There are many reasons why you might experience the discomfort of vaginal dryness. Aging, hormone fluctuations, and pregnancy are just a handful of reasons why you might have a significant decrease in vaginal lubrication. If you’re experiencing a particular set of symptoms, you should talk to your doctor and see exactly why you’re experiencing such discomfort.
Tell Me About Vaginal Dryness
Normally, your vagina is coated in a thin layer of mucus. This mucus keeps the pH balance of your vaginal canal normal and helps prevent infection by shuttling out bacteria and viruses with the mucus. Estrogen is responsible for maintaining this layer of fluid and the fluid is what keeps your vagina elastic and healthy.
When estrogen levels drop around menopause, the moisture in the vagina drops, decreasing elasticity and thinning the vaginal walls (known as vaginal atrophy). Menopause isn’t the only cause of dropping estrogen levels, however. Childbirth, breastfeeding, a hysterectomy, and anti-estrogen medications are all responsible for drops in estrogen levels. Cigarettes are also a leading cause; if you quit smoking, oftentimes the dryness will resolve itself.
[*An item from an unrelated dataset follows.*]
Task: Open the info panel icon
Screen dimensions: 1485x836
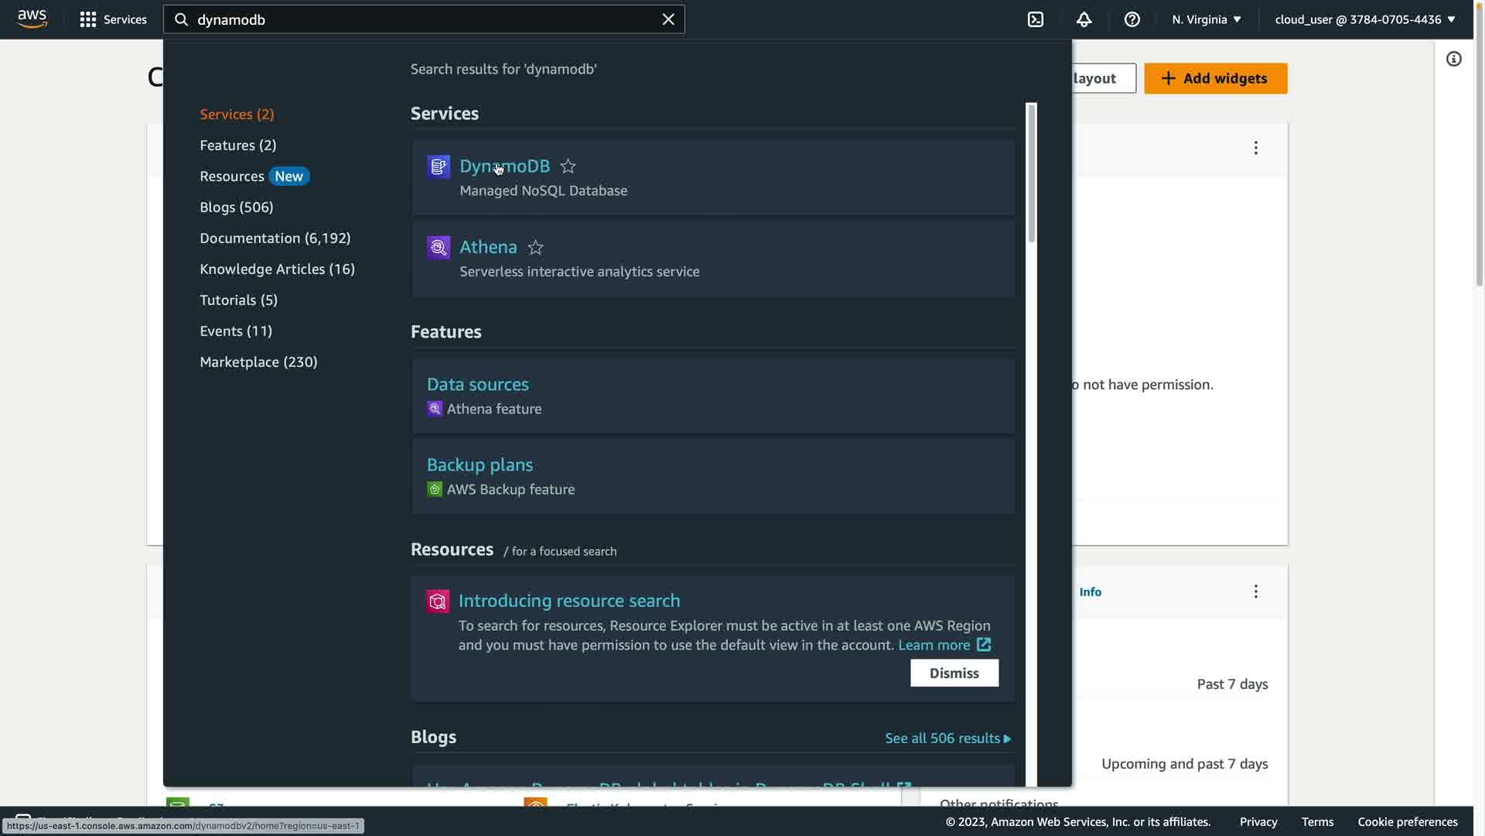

Other causes of vaginal dryness can be caused by certain medications like antidepressants or allergy and cold medications. Douching can also throw off the vagina’s ability to naturally produce lubrication by stripping it of its natural chemical balance and leading to vaginitis (inflammation). You can often regain lubrication by stopping douching and allowing the natural balance of the vagina to resume. Autoimmune disorders will also throw off the vaginal lubrication if the disorder causes the immune system to attack cells that provide moisture in the body.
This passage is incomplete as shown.